Quick Start¶
This is a quick start guide to use KCFtools for genomic variation analysis. It covers installation, database preparation, and basic usage. We recommend reading the Workflow and Methodology sections for a more detailed understanding of the tool's functionalities.
1. Install KCFtools¶
Assuming the prerequisites are met, you can install KCFtools using the following command:
$ conda install -c bioconda kcftools
2. Prepare KMC Database¶
Ensure you have a KMC database ready. If you don't have one, you can create it using KMC3:
$ kmc -k31 -ci1 -cs10000 -fm -t4 @reads.txt sample1_kmc tmp/
- @reads.txt contains a list of input FASTQ files.
- Output will be sample1_kmc.kmc_pre and sample1_kmc.kmc_suf.

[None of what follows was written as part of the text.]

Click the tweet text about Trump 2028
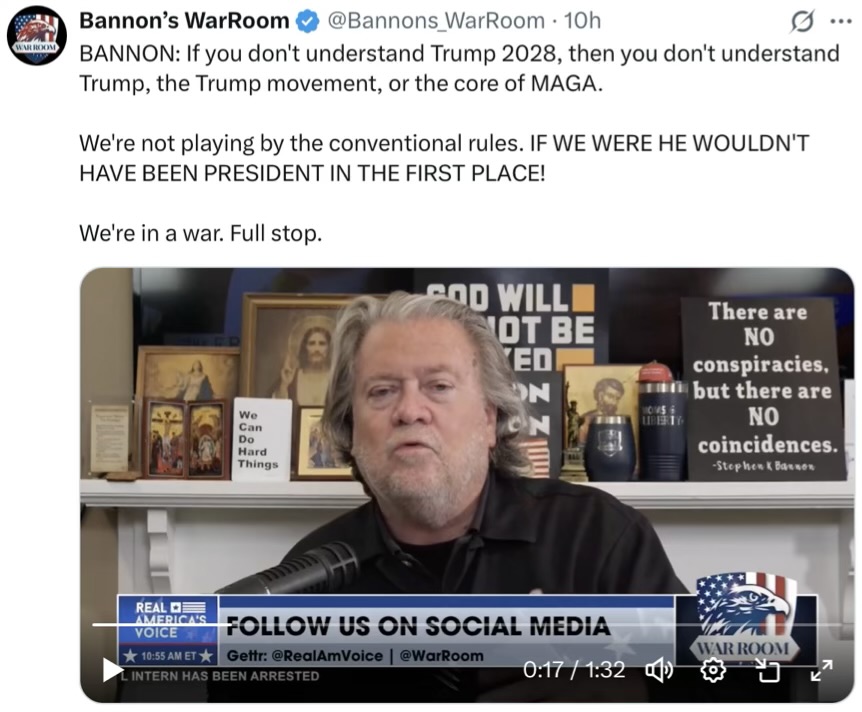This screenshot has height=712, width=862. tap(459, 68)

3. Create variations KCF file¶
To create a KCF file containing variations, use the getVariations command:
$ kcftools getVariations \
--kmc sample.kmc_db \
--reference reference.fasta \
--sample sample \
--output sample.kcf \
--window 10000 \
--feature window \
--memory \
--threads 2
This command will generate a KCF file named sample.kcf containing the variations detected between the reference genome and the sample KMC DB.
4. Find IBS windows¶
To identify IBS (Identity by State) windows, use the findIBS command:
$ kcftools findIBS \
--input sample.kcf \
--output sample.ibs \
--summary
This command will generate an IBS summary file named sample.ibs.summary.tsv containing the IBS windows identified in the KCF file with additional summary.
Note
A workaround bash script to run the complete pipeline for multiple samples is provided along with the KCFTools source code. You can find it in the utils directory. This script automates the process of creating KCF files for multiple samples and finding IBS windows. Details on how to use this script can be found in the Run Pipeline documentation.